:: The data

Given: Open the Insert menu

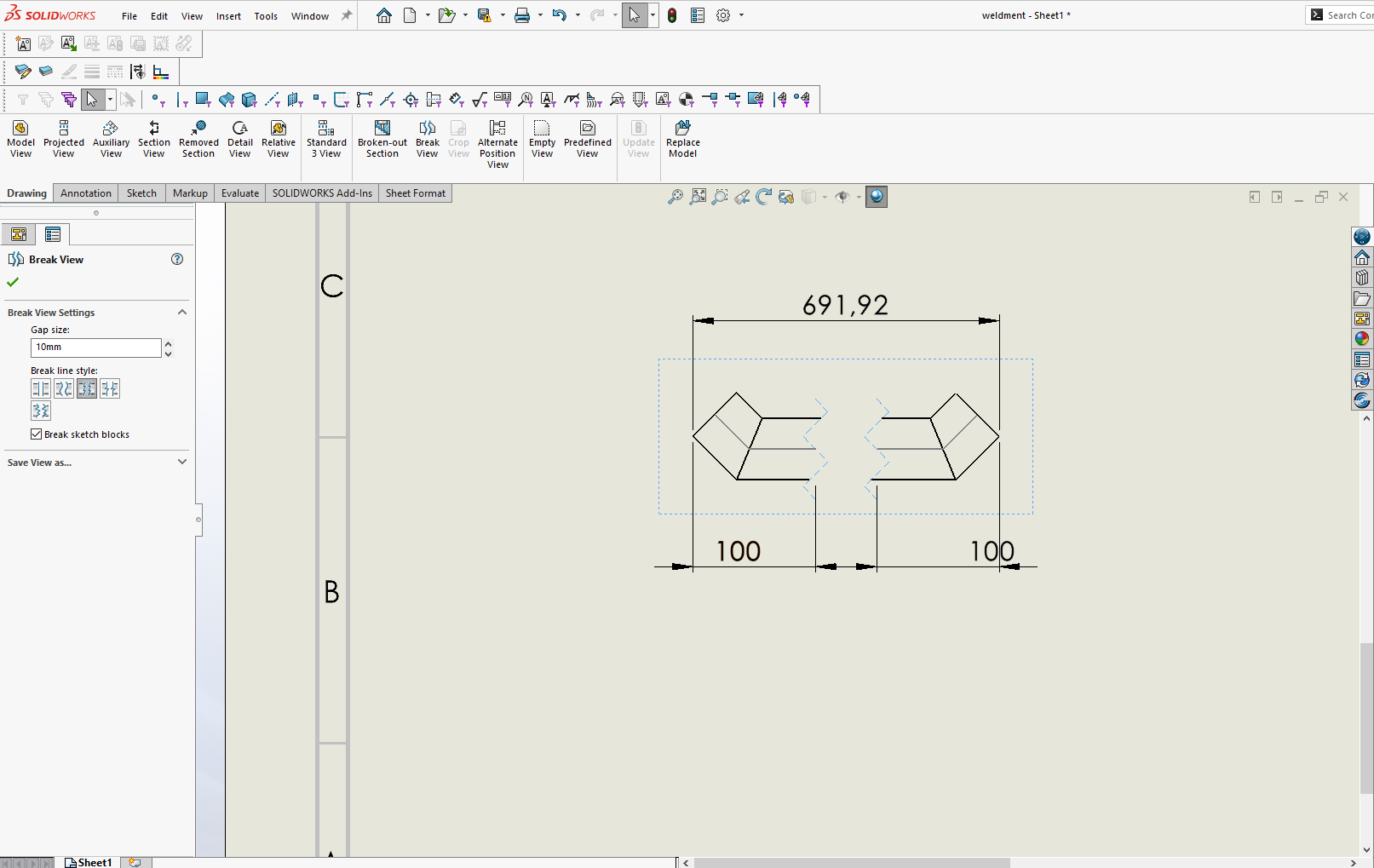Looking at the screenshot, I should [227, 16].
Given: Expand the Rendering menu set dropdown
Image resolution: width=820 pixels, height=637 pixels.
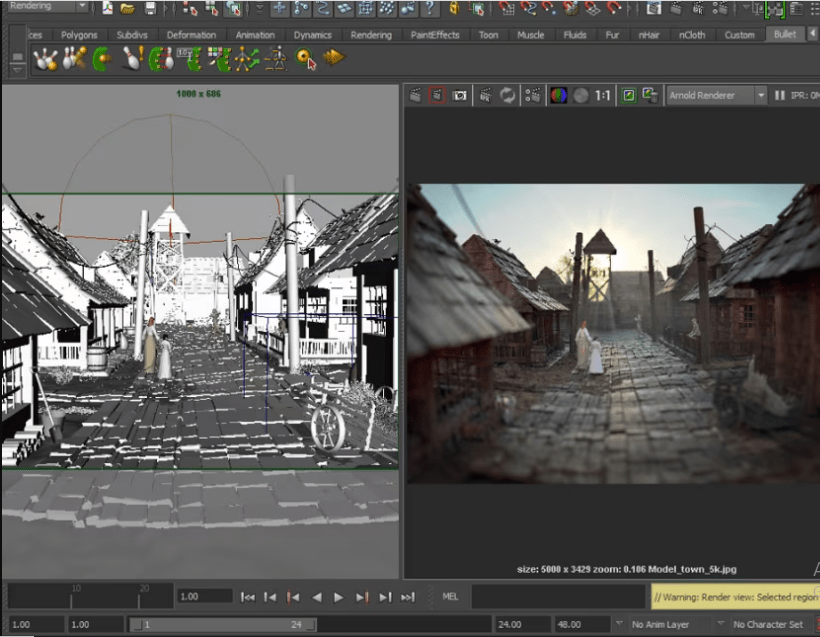Looking at the screenshot, I should tap(47, 7).
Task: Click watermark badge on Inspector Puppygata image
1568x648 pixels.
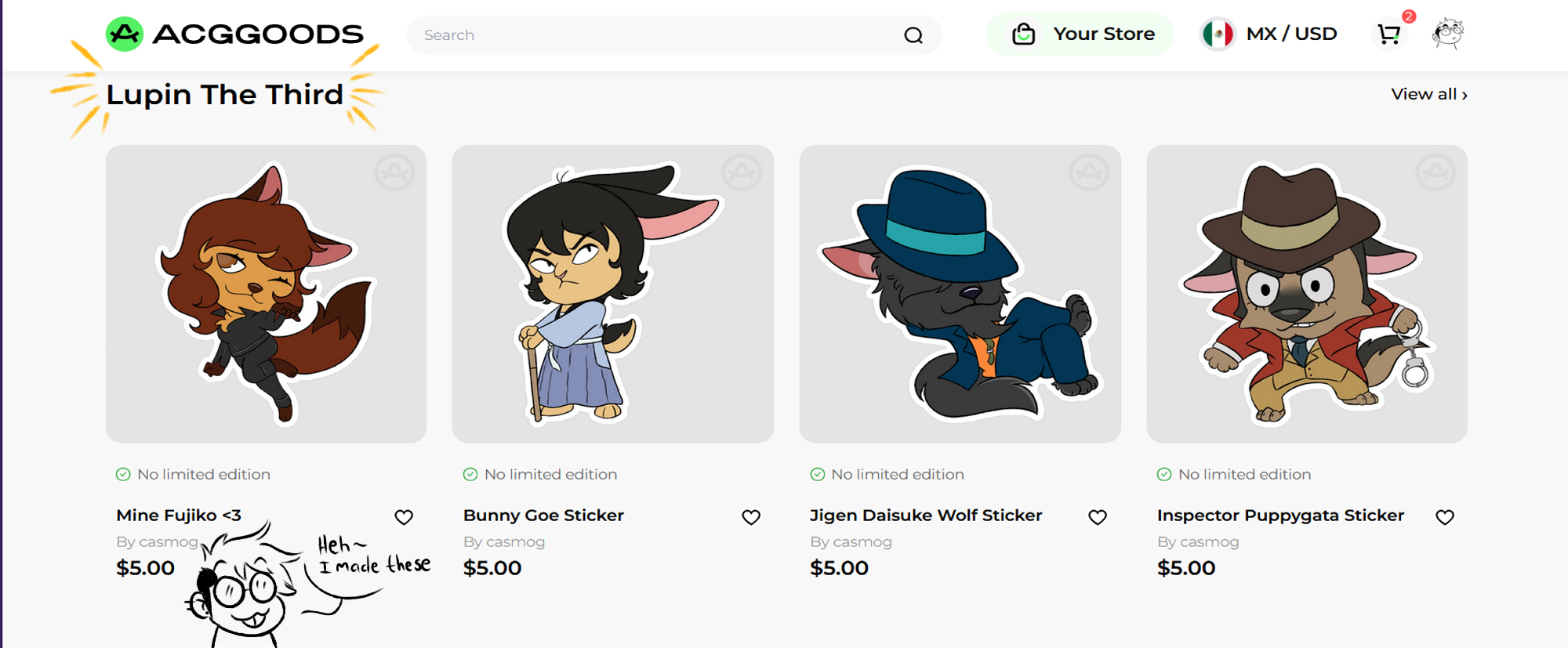Action: pyautogui.click(x=1435, y=172)
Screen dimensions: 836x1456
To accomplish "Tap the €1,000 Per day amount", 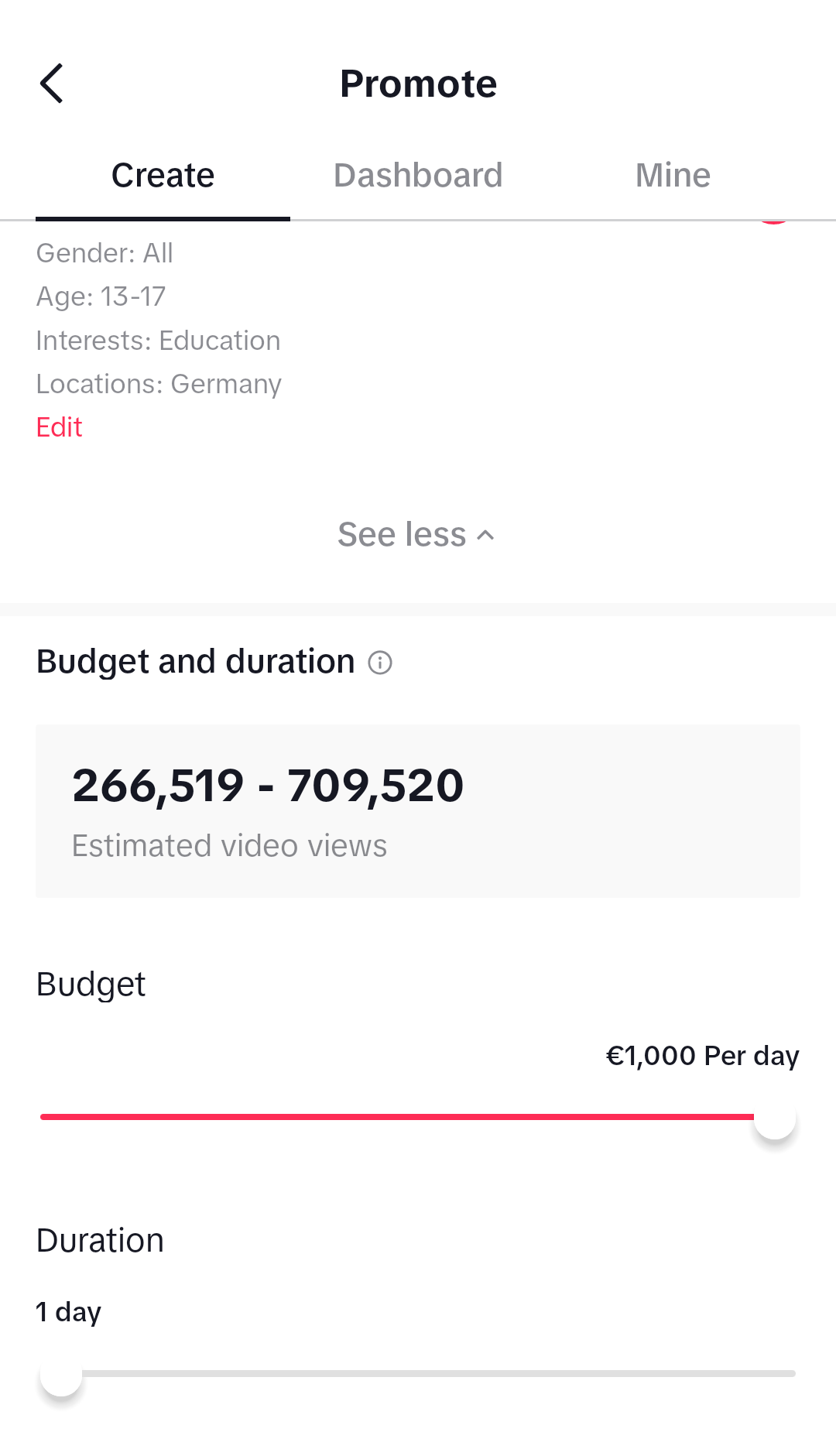I will tap(702, 1056).
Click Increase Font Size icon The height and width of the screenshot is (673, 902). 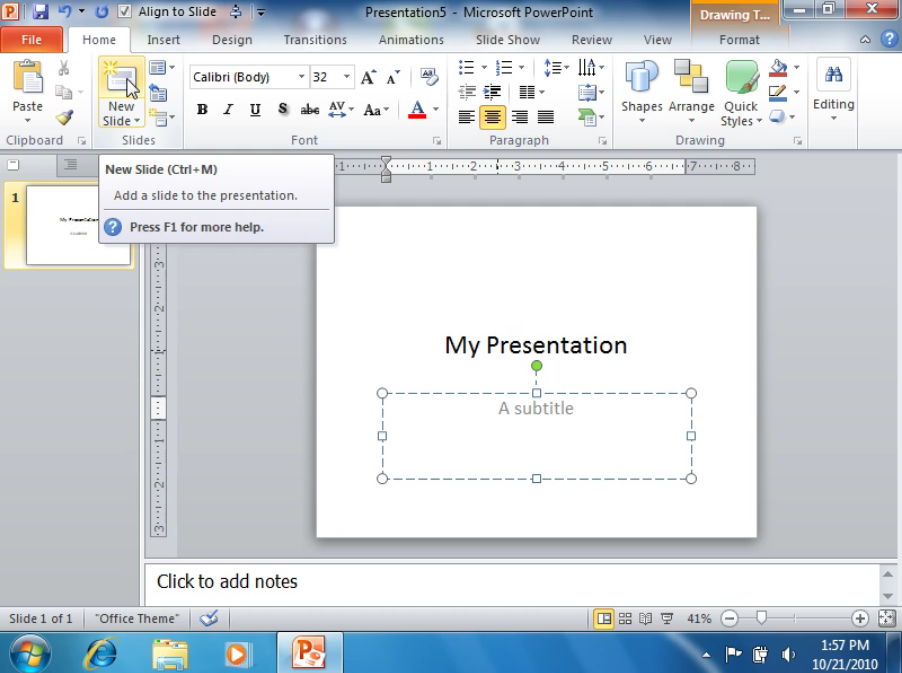coord(369,77)
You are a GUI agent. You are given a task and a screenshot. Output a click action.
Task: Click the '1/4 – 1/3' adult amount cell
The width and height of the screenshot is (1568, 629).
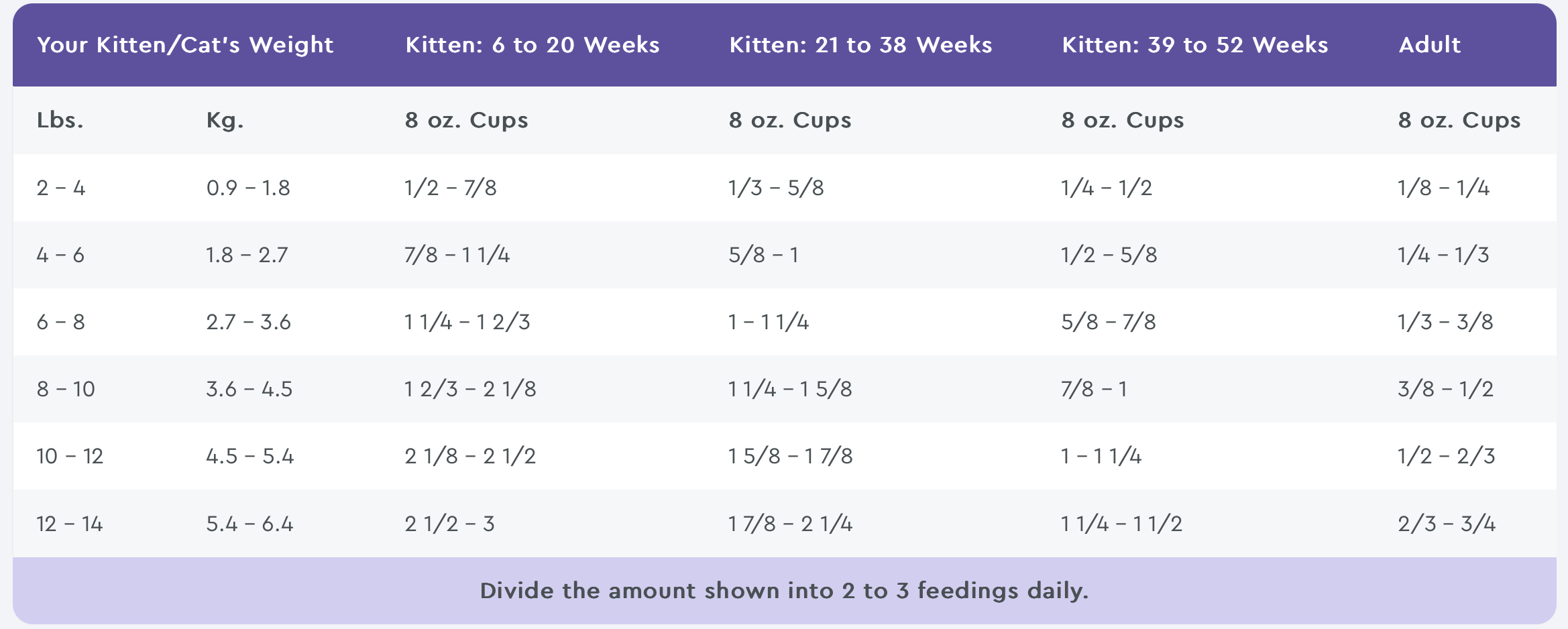click(1443, 255)
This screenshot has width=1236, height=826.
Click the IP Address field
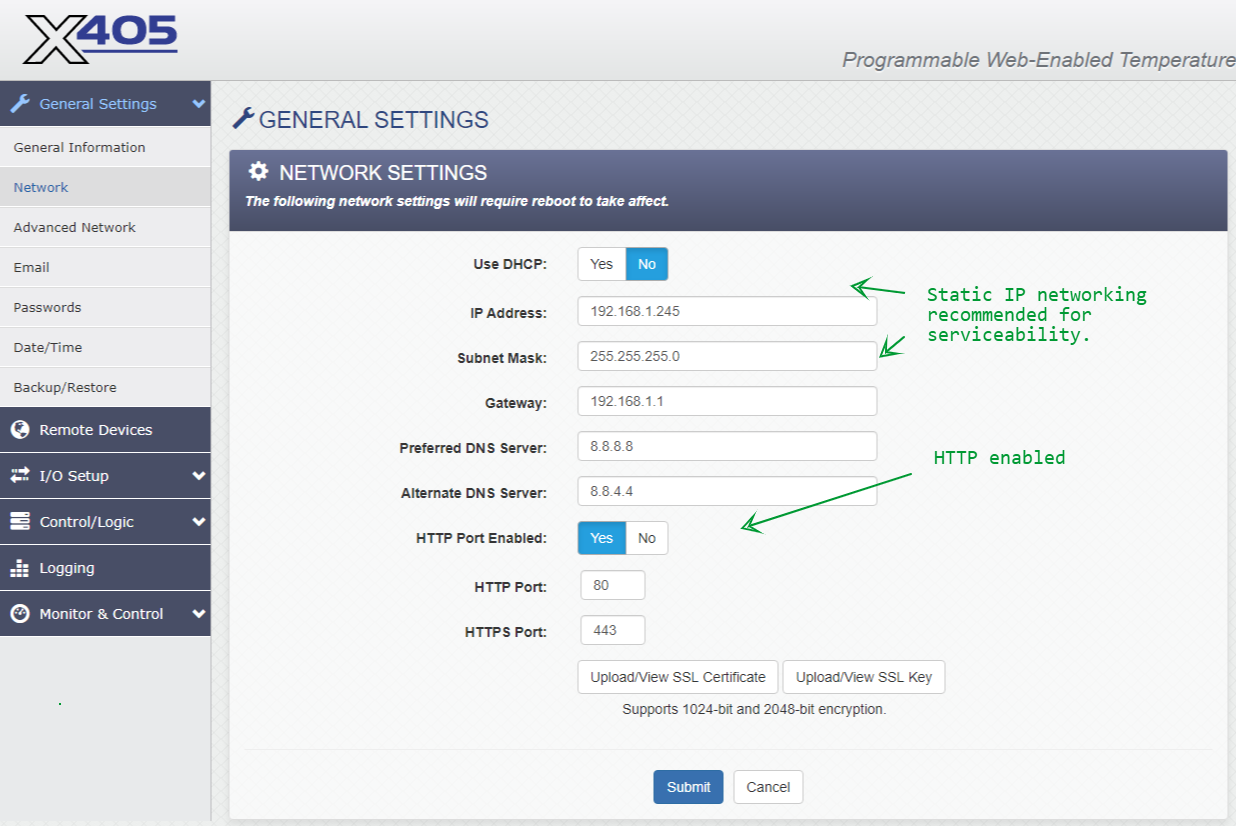click(727, 311)
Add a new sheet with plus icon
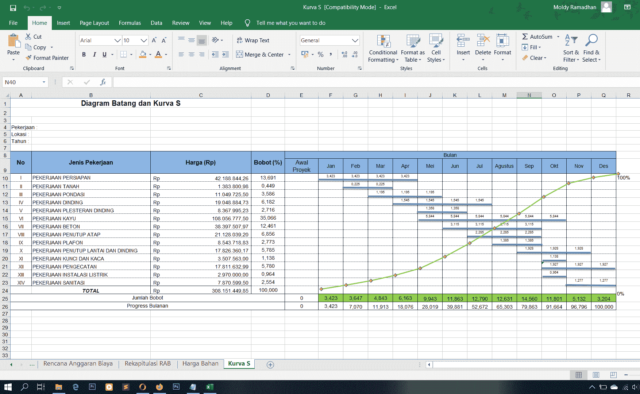This screenshot has height=394, width=640. [270, 365]
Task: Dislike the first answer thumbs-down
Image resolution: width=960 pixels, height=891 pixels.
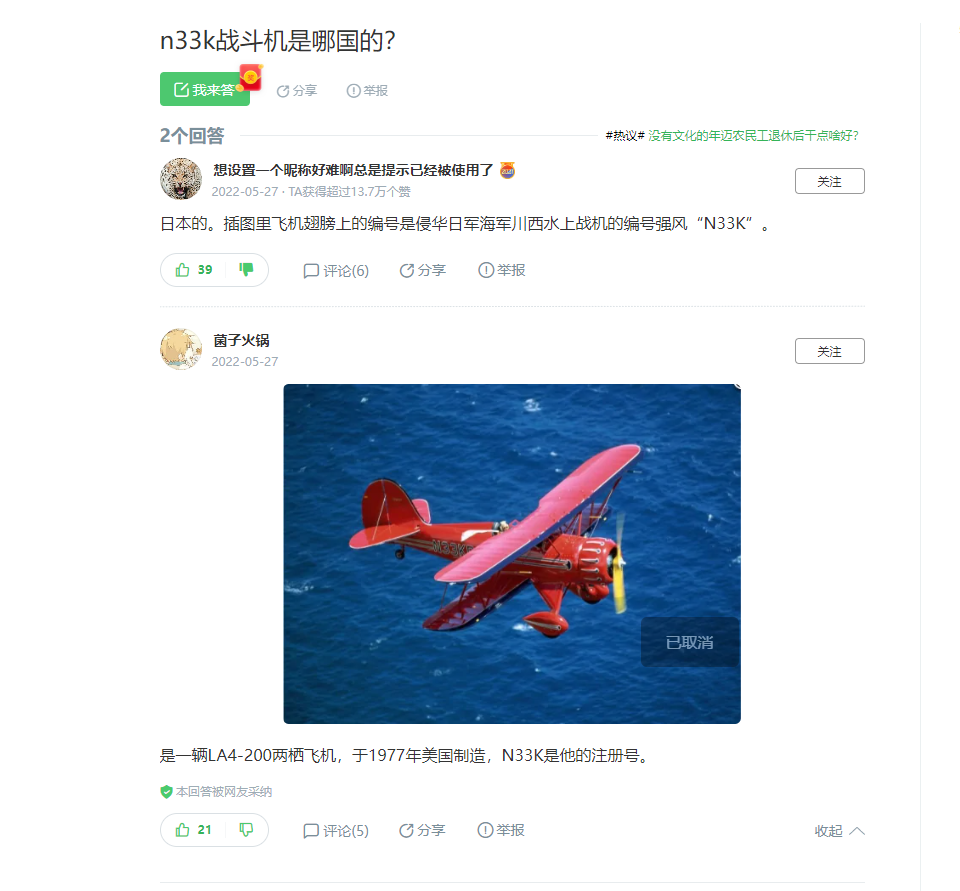Action: coord(246,269)
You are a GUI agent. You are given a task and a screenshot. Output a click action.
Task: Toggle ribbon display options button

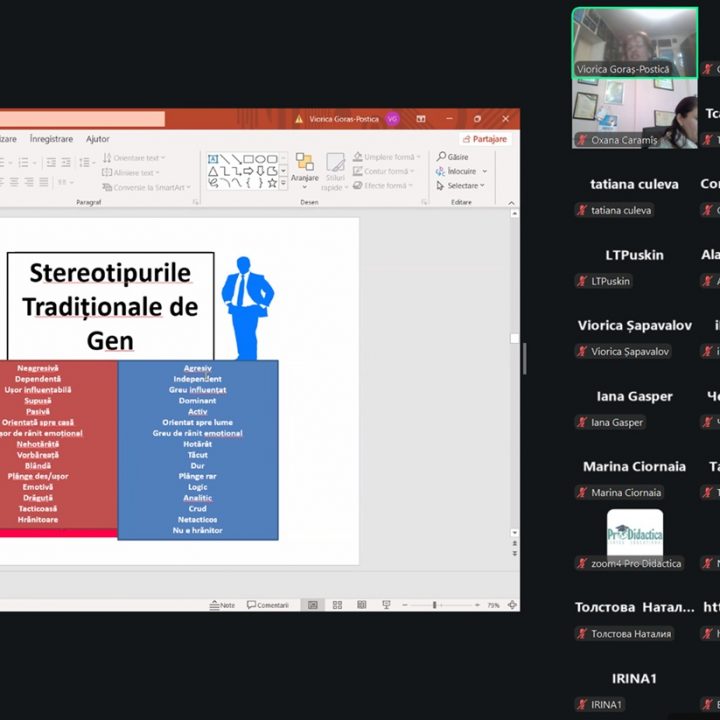[x=513, y=201]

::::

→ Directions: Repeat exactly and only the lines from the one holding "Image resolution: width=960" through the final line of the entries; no pictures.

→ Answer:
Image resolution: width=960 pixels, height=891 pixels.
Action: coord(246,269)
You are a GUI agent. You are given a task and a screenshot. Output a click action.
Task: Toggle ribbon display options button

[x=513, y=201]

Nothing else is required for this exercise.